Avec sa guitare rythmique et son côté presque autobiographique, le morceau est une sorte d’adieu au personnage présent dans Dr Bolivard. Le morceau est une ode aux inadaptés nocturnes, à ceux qui aiment la musique mais pas forcément les clubs et qui se noient dans les substances alcoolisées pour se trouver une prestance.
Psychopate débarque et multiplie les positions. Le morceau est lui aussi foncièrement dansant et se joue en trois actes rappés, présentant trois personnages aussi victimes que bourreaux, perchés sur l’arbre de leur certitude et sur le bien fondé de leur façon de vivre. C’est là que tient toute la réussite de Bolivard : il ne juge jamais vraiment. En incarnant ces caricatures, en les faisant vivre, il leur donne une âme et les rend presque appréciables.
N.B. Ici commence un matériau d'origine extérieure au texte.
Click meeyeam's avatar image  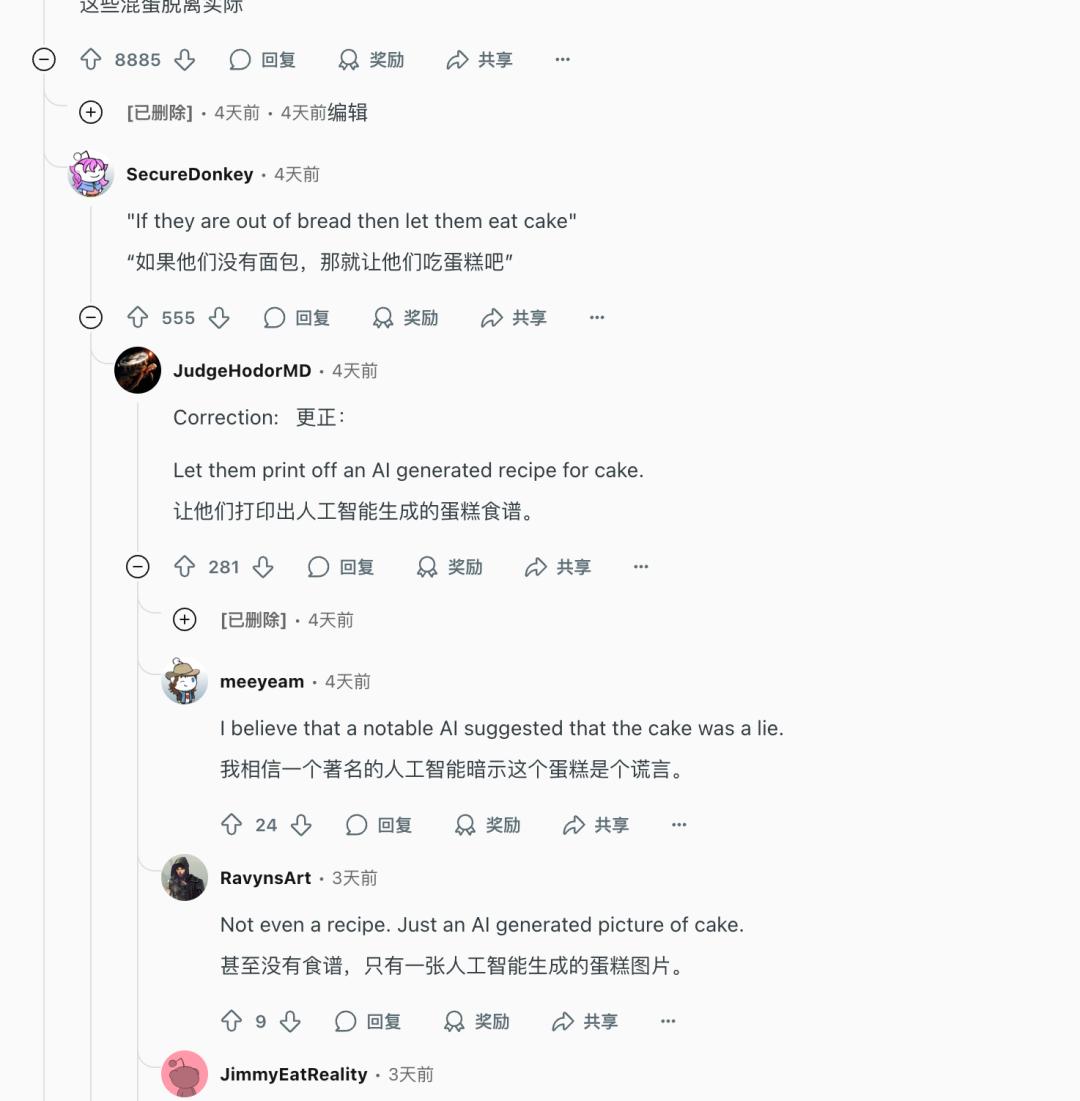[x=185, y=681]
L’utilisation de la première personne y est pour beaucoup, puisqu’elle crée cette connivence et lui permet de s’autoriser tout et absolument n’importe quoi.
Le morceau s’accompagne d’un pendant instrumental, Psychoville. Placé évidemment au milieu de cette histoire, le morceau permet de rappeler que Bolivard est aussi un très grand créateur d’ambiances, nous entraînant ici dans les bas-fonds de cette ville où vivent ses héros, amenant de nouveaux éléments organiques avec l’apparition de cuivres, en plus de l’inévitable guitare, présente sur tous les morceaux.
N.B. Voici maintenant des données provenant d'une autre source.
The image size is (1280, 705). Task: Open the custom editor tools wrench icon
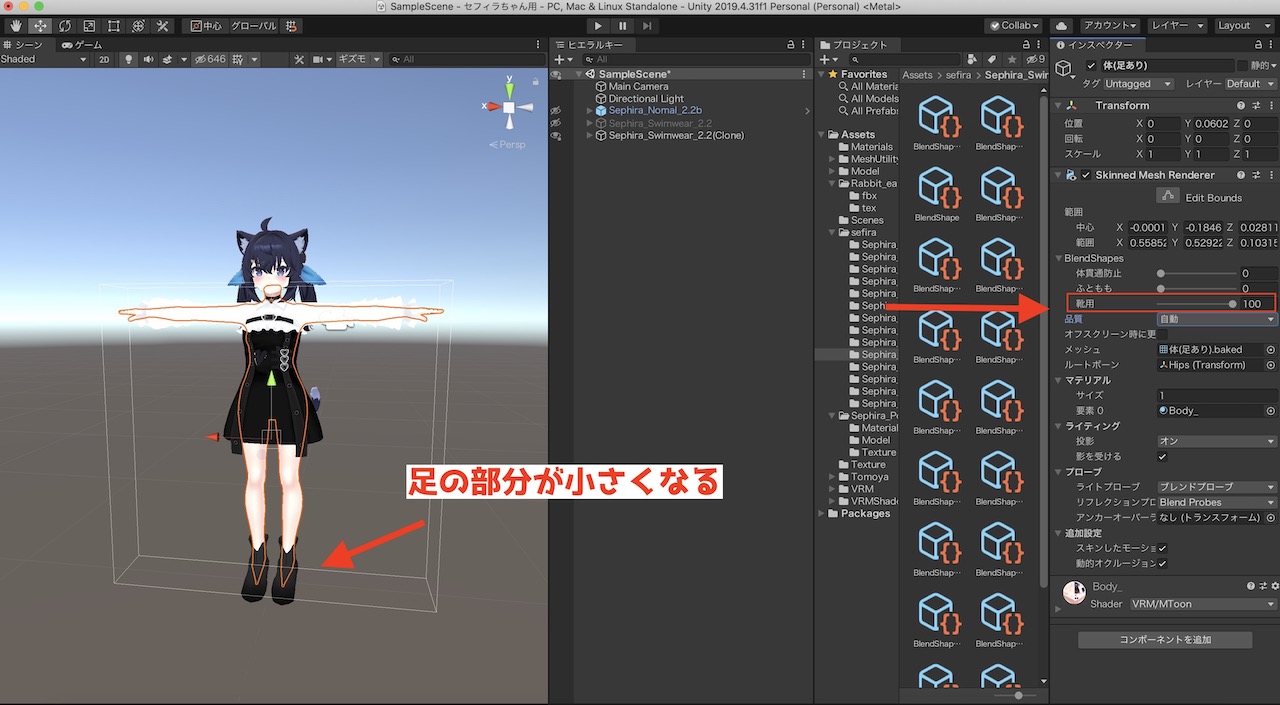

Après la découverte de M.Bolivard débarque sans doute le morceau le plus dingue, hilarant et réjouissant de l’album : Rêve Party. Une sorte de cadavre-exquis sous psychotropes et au beat imparable, qui nous traîne dans des bribes de rêve. Un vrai morceau de bravoure qui nous secoue et nous entraîne de surprise en surprise à la découverte d’une dame de Pôle Emploi agressive, d’un cheval qui rit et de la barbe de Wejdene.
Comme un générique de fin, Tout le monde est une sorte de réveil en gueule de bois. Le morceau joue à fond sur la dualité, comme si les personnages présent à Psychoville finissait par découvrir qu’ils n’ont rien d’exceptionnel et d’unique et qu’ils sont fait de sang et d’os, comme leur camarades de jeu. On pourrait ainsi citer Tyler Durden dans Fight Club, autre grand moment de nihilisme à l’américaine : » Vous êtes la merde de ce monde, prête à servir à tout« .
Alors, est ce que M.Bolivard va sauver le monde ? Sans doute pas. Mais avec ce nouvel épisode, Bolivard nous offre une bouffée d’oxygène et d’humour bien salvatrice. Une musique qui pense, qui danse et qui surtout, ne se prend jamais au sérieux.